Extract provided:
ALLEGIANT TRAVEL COMPANY
 
STOCK OPTION AGREEMENT


THIS STOCK OPTION AGREEMENT (the "Agreement") is made and entered into as             , 20XX (the “Effective Date”), between ALLEGIANT TRAVEL COMPANY, a Nevada corporation (the "Company") and XXXXXXX (the "Optionee").

THE PARTIES AGREE AS FOLLOWS:

1.            Stock Option Plan.  The exercise of the Options granted under this Agreement shall be subject to the terms, conditions and restrictions of Allegiant Travel Company 2006 Long-Term Incentive Plan (the "Plan").  A copy of the Plan is available to Optionee upon request and is incorporated in this Agreement by this reference.  Terms used in this Agreement that are defined in the Plan shall have the same meaning as in the Plan, unless the text of this Agreement clearly indicates otherwise.

2.            Grant of Option.

A.           The Company hereby grants to Optionee pursuant to the Plan an option (the "Option") to purchase all or any part of                        (XX,XXX) shares (the "Option Shares") of the Company's $.001 par value common stock (the "Common Stock") on the terms and conditions set forth herein and in the Plan.

B.            All Options granted under this Agreement shall be considered to be non-qualified stock options under the Code.

3.            Exercise Price.  The exercise price (the "Exercise Price") for each share of Common Stock covered by this Option shall be            per share.

4.            Adjustment of Options.  The Committee shall adjust the number of Option Shares and the Exercise Price thereof in certain circumstances in accordance with the provisions of Item 11 of the Plan.

5.            Exercise of Options.

A.           Exercise of Option.  Subject to the other terms of this Agreement, Optionee's right to exercise the Option granted hereunder shall be subject to the following Vesting Schedule wherein Optionee shall be entitled to exercise his right to purchase the Option Shares at any point in time during this Agreement only to the extent indicated below:
 
 
 

 
 
Vesting Schedule
 
Date  
Number of Option Shares
First Becoming Vested
First anniversary of Effective Date     1/3 of Option Shares granted
Second anniversary of Effective Date   1/3 of Option Shares granted
Third anniversary of Effective Date    1/3 of Option Shares granted
 
B.            Partial Exercise.  Subject to the terms of the Plan, this Option (to the extent vested as provided in Paragraph 5A above) may be exercised for all or any part of the Option Shares.

Set exercise 1: In the stock option agreement, what state is Allegiant Travel Company incorporated in?
Set exercise 2: Extend the stock option agreement by writing the next few paragraphs after the one on partial exercise.
The data that comes next has nothing to do with this.

Data shown:
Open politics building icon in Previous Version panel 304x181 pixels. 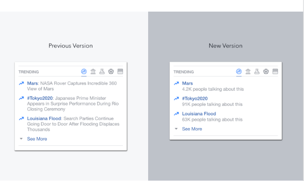93,71
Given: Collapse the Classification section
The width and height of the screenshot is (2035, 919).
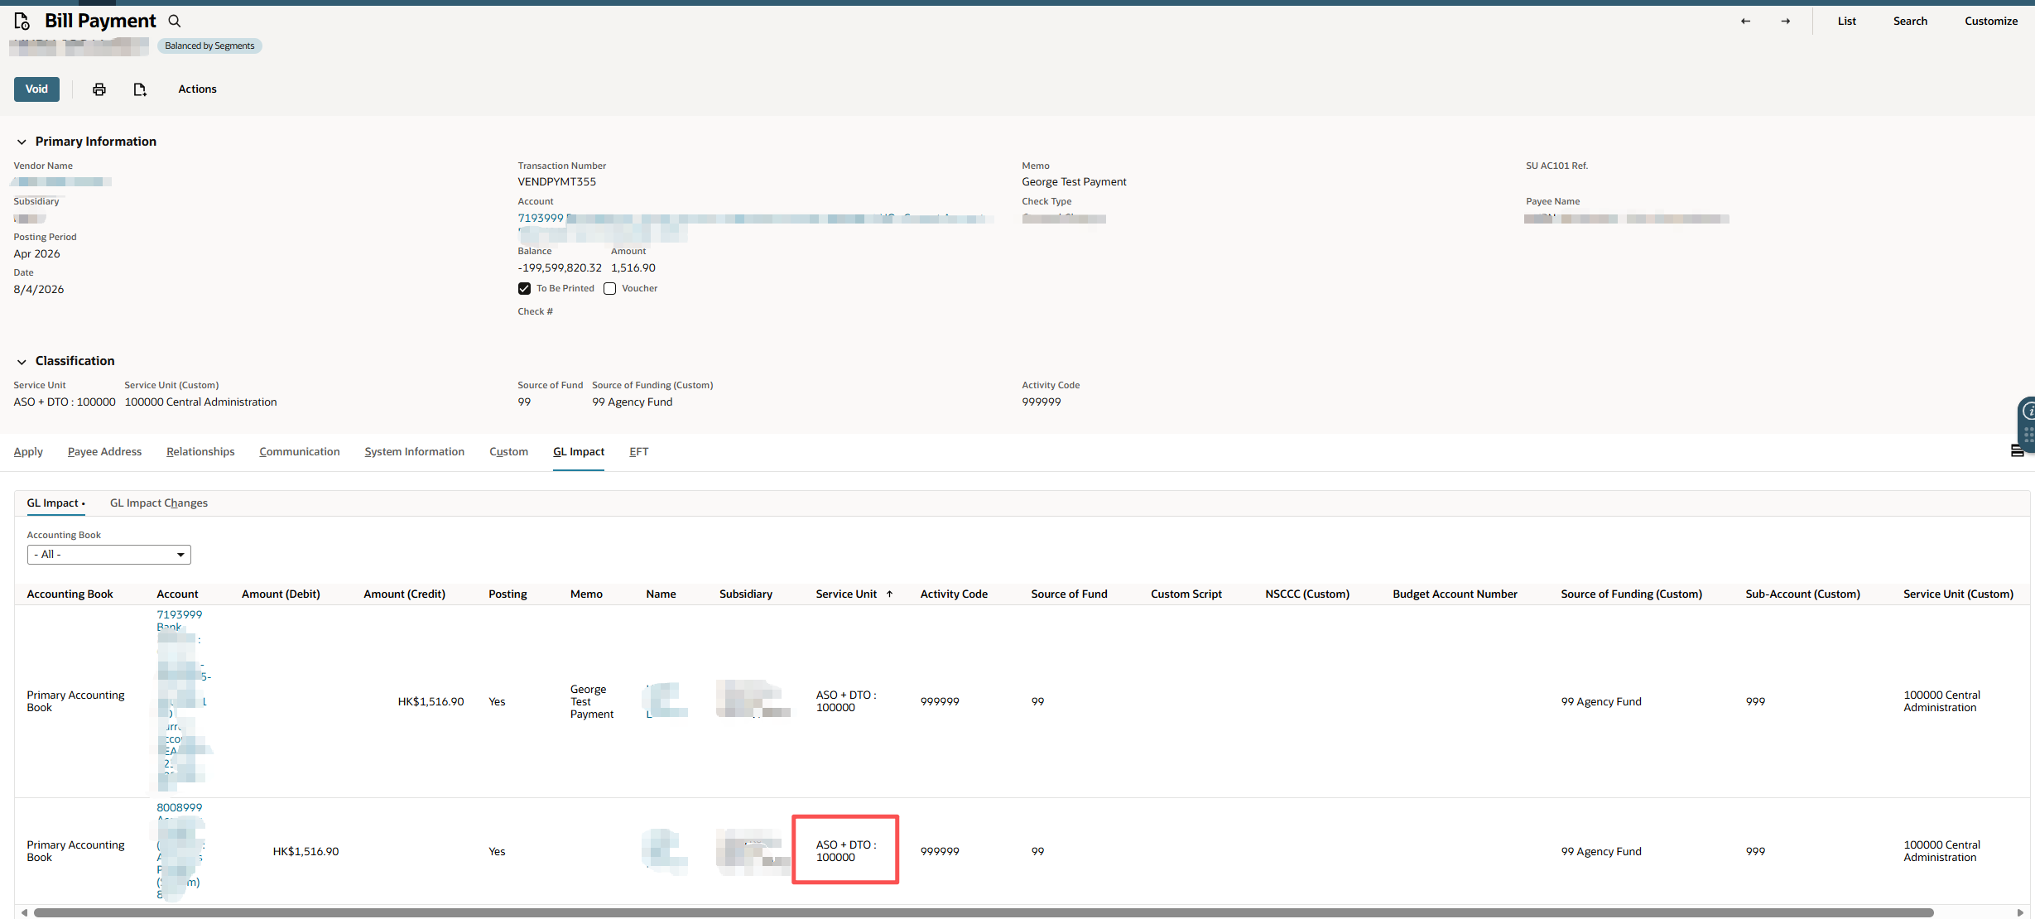Looking at the screenshot, I should [x=22, y=361].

Written answer 1: Nevada.

Written answer 2:
C.            Method of Exercising Option.  Subject to Paragraph 5A above, any Option granted hereunder or any portion thereof may be exercised by the Optionee by delivering to the Company at its main office (attention of its Secretary) written notice which shall set forth the Optionee's election to exercise a portion or all of his Option, the number of shares with respect to which the Option rights are being exercised and such other representations and agreements as may be required by the Company to comply with applicable securities laws and by paying in full the purchase price of the shares purchased in cash or its equivalent or, subject to the approval of the Committee, pursuant to one of the alternative methods set forth in Paragraph 10B of the Plan.

D.            Nonassignability of Option.  The Option shall not be assignable or transferable by the Optionee except by will or by the laws of descent and distribution.  Any distributee by will or by the laws of descent and distribution shall be bound by the provisions of the Plan and this Agreement.  During the life of the Optionee, the Option shall be exercisable only by the Optionee.  Any attempt to assign, pledge, transfer, hypothecate or otherwise dispose of the Option, and any levy of execution, attachment or similar process on the Option, shall be null and void.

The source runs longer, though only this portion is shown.